Atomic Models

NCERT Reference: Chapter 2, Pages 30–33
Learning Objective: Understand historical models of atomic structure, including Thomson’s and Rutherford’s, and their limitations. Learn the meaning of atomic number, mass number, isotopes, and isobars.

Quick Notes:

Thomson's Model: Atom is a positively charged sphere with embedded electrons (“plum pudding model”).
Rutherford’s Model: Atom has a dense, positive nucleus. Electrons orbit it in circular paths.
Atomic Number (Z) = Number of protons.
Mass Number (A) = Protons + Neutrons.
Isotopes: Same atomic number, different mass number.
Isobars: Same mass number, different atomic number.
Rutherford’s model fails to explain atomic stability and line spectra.

Full Notes:

Models to describe atomic structure have changed over time, based on experimental data and observations.

NCERT 11 Chemistry timeline diagram showing development from Thomson’s model to Rutherford’s nuclear model and beyond.

2.2.1 Thomson’s Model of Atom (1898)

Also known as the plum pudding model, Thomson’s Model was the first structured attempt to describe the atom after the discovery of electrons.

Main Points:

Atom is a uniformly positively charged sphere.
Electrons are embedded in this sphere like “plums” in a pudding.
The total positive charge balances the negative charge, making the atom neutral.

Limitation:

Could not explain the results of the alpha scattering experiment by Rutherford.

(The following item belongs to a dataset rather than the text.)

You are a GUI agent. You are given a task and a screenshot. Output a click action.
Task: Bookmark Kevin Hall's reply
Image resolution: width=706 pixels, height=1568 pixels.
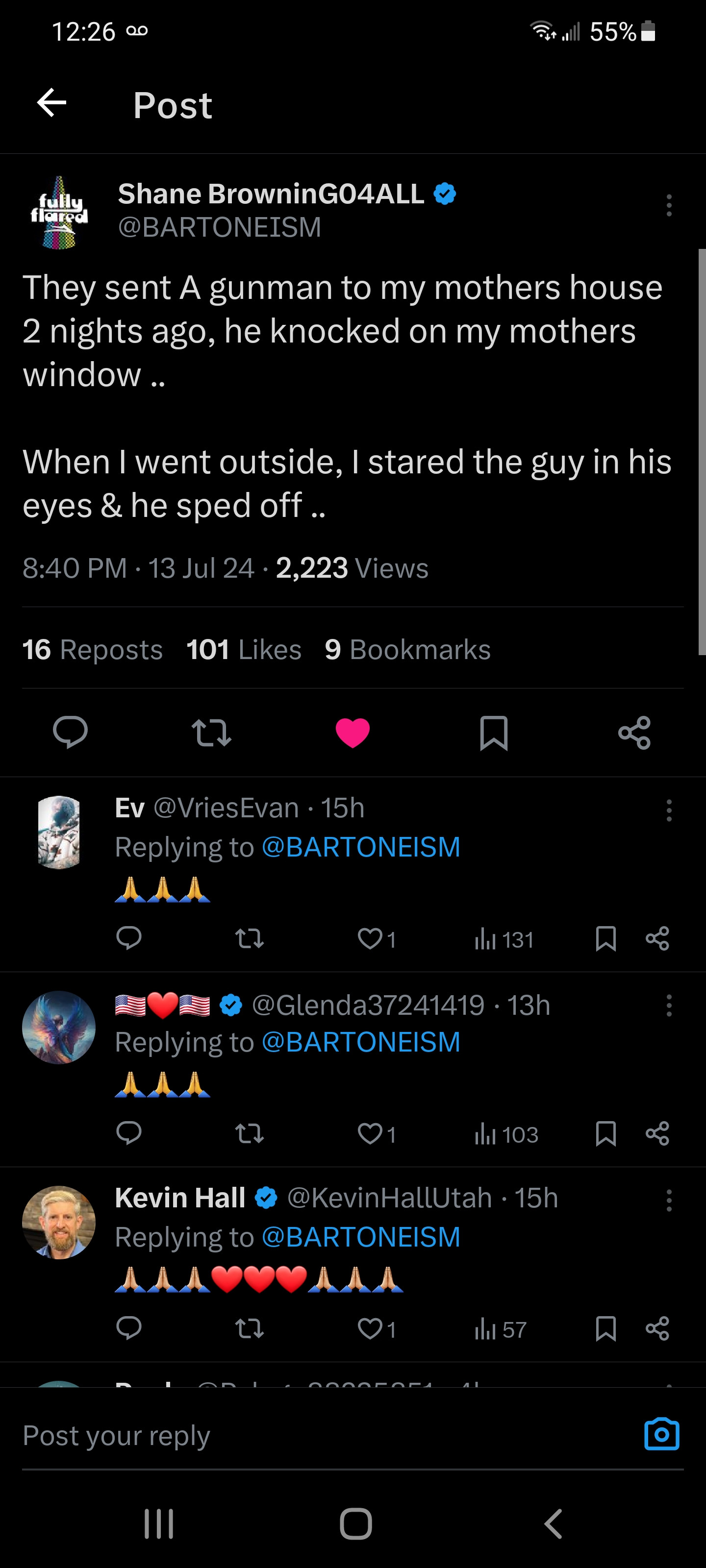coord(605,1328)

No concept of a nucleus or structured electron motion.

2.2.2 Rutherford’s Nuclear Model of Atom (1911)

Rutherford’s nuclear model was based on his famous alpha particle scattering experiment.

Experiment:

A thin gold foil was bombarded with alpha particles (He²⁺).
Most alpha particles passed through undeflected.
A small number were deflected at small angles.
A very few were deflected back sharply.

Conclusions:

Atom is mostly empty space.
A dense, positively charged nucleus is present at the center.
Electrons revolve around the nucleus in circular orbits.
Nucleus contains nearly all the mass of the atom.

Atomic size scale:

Radius of atom ≈ 1 × 10⁻¹⁰ m
Radius of nucleus ≈ 1 × 10⁻¹⁵ m
Therefore, atom is about 100,000 times larger than the nucleus.

2.2.3 Atomic Number and Mass Number

Atomic Number (Z):

Number of protons in the nucleus.
Also equals the number of electrons in a neutral atom.
Determines the identity of the element.

Mass Number (A):

Total number of protons + neutrons.
Also called nucleons.

Relation: A = Z + number of neutrons

2.2.4 Isobars and Isotopes

Isobars:
Atoms with the same mass number (A) but different atomic numbers (Z). They are different elements with the same total number of nucleons.

NCERT 11 Chemistry example of isobars showing different elements sharing the same mass number A but having different atomic numbers Z.

Isotopes:
Atoms of the same element with the same atomic number (Z) but different mass numbers (A). Chemically similar but differ in physical properties like mass and stability.

NCERT 11 Chemistry example of isotopes such as carbon-12 and carbon-13 having the same Z but different A.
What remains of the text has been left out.